> No, sir. Operator precedence: assign first, and then compare, thus the
> comparison will always be true (else you'd be comparing to undefined
> values, which isn't any better). You might as well write:
>
> foo = malloc(0);
> /* make noise */
Ok, just for having it done:
if (foo == (foo = some_val))
.. would be right to check if foo stayed the same. No?
No. As far as I know, there is no requirement in the standard that the left
side of an inequality be evaluated before the right side; or that there is any
need for consistency in order of evaluation. (And even if I'm wrong and the C
standard does specify evaluation order, other languages may not; so depending
on it would be a bad habit to form.)
> There is no way to see a 0x800 return from malloc(0) as "error".

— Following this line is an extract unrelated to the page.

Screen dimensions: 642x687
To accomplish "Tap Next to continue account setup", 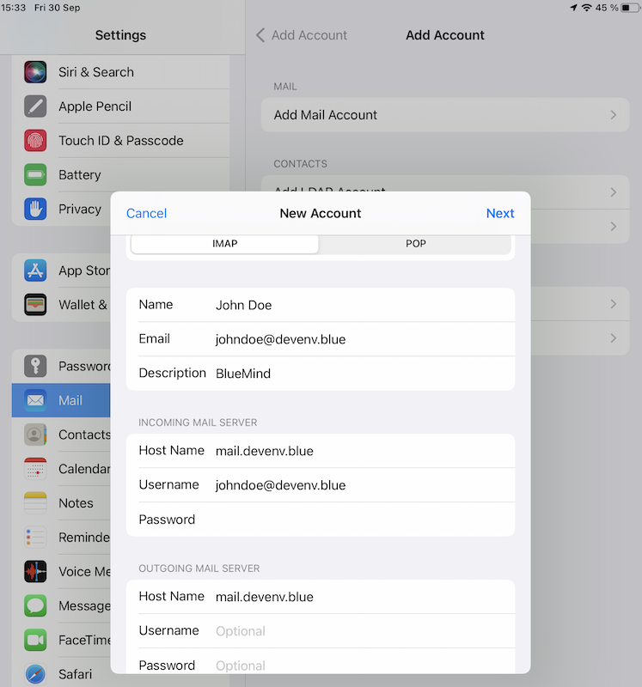I will point(499,214).
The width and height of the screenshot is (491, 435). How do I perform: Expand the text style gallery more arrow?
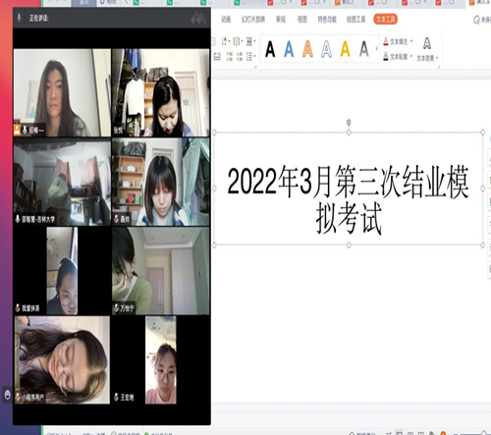point(377,49)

The point is that that value is NOT an error indicator at all. (As discussed
elsewhere, it isn't quite standards-compliant; since we always return the same
value for malloc(0); but the malloc -did- succeed.)
So noone should actually use malloc(0) and check the size_t argument before
passing it, I guess.
The error was later when they attempted to de-reference the pointer returned
from the 'malloc(0)'; not in the allocation itself.
BUT, that said, the safest and most portable coding practice would be:
// The C standard does not require malloc(0) to return NULL;
// but whatever it returns MUST NOT be dereferenced.